━━━ Input material
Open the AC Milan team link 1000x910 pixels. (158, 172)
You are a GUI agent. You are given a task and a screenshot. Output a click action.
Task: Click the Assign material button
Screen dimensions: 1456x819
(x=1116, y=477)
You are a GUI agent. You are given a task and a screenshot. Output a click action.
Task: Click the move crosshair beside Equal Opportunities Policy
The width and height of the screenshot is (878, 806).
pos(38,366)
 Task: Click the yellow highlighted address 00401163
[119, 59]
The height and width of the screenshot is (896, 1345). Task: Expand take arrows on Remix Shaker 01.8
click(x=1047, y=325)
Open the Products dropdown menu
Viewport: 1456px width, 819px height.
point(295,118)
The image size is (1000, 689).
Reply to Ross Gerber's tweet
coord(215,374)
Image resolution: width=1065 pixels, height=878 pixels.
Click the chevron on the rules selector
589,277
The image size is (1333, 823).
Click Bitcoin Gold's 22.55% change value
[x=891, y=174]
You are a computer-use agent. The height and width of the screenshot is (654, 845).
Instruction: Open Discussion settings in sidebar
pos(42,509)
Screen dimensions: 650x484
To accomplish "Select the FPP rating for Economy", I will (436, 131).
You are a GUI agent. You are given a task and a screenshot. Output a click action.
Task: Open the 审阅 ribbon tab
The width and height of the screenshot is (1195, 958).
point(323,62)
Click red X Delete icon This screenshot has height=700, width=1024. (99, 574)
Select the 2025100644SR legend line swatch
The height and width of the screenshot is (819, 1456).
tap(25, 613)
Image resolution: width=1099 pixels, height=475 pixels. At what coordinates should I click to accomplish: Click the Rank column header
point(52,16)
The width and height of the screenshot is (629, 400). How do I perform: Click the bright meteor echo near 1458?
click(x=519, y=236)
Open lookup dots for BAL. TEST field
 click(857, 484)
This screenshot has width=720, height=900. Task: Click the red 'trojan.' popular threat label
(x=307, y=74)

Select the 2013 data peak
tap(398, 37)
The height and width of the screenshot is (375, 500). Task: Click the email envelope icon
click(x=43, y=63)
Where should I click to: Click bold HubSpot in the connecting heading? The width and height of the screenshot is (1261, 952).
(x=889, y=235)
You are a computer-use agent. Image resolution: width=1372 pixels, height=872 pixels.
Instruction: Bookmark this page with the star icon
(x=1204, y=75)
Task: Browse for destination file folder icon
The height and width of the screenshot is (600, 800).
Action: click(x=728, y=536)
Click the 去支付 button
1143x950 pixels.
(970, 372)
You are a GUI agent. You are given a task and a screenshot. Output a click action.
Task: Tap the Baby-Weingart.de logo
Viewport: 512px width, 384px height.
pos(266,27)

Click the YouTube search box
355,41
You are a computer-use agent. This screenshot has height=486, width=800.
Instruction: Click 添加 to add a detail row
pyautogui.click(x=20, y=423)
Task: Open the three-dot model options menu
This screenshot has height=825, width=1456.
━━━━━━
Could you return, word for word, the records from their very first line up to and including the line with "point(323,62)"?

Open the AC Milan team link 1000x910 pixels. (158, 172)
You are a GUI agent. You are given a task and a screenshot. Output a click action.
Task: Click the Assign material button
Screen dimensions: 1456x819
(x=1116, y=477)
You are a GUI agent. You are given a task and a screenshot. Output a click action.
Task: Click the move crosshair beside Equal Opportunities Policy
The width and height of the screenshot is (878, 806).
pos(38,366)
 Task: Click the yellow highlighted address 00401163
[119, 59]
The height and width of the screenshot is (896, 1345). Task: Expand take arrows on Remix Shaker 01.8
click(x=1047, y=325)
Open the Products dropdown menu
Viewport: 1456px width, 819px height.
point(295,118)
The image size is (1000, 689).
Reply to Ross Gerber's tweet
coord(215,374)
Image resolution: width=1065 pixels, height=878 pixels.
Click the chevron on the rules selector
589,277
The image size is (1333, 823).
Click Bitcoin Gold's 22.55% change value
[x=891, y=174]
You are a computer-use agent. The height and width of the screenshot is (654, 845).
Instruction: Open Discussion settings in sidebar
pos(42,509)
Screen dimensions: 650x484
To accomplish "Select the FPP rating for Economy", I will (436, 131).
You are a GUI agent. You are given a task and a screenshot. Output a click action.
Task: Open the 审阅 ribbon tab
The width and height of the screenshot is (1195, 958).
point(323,62)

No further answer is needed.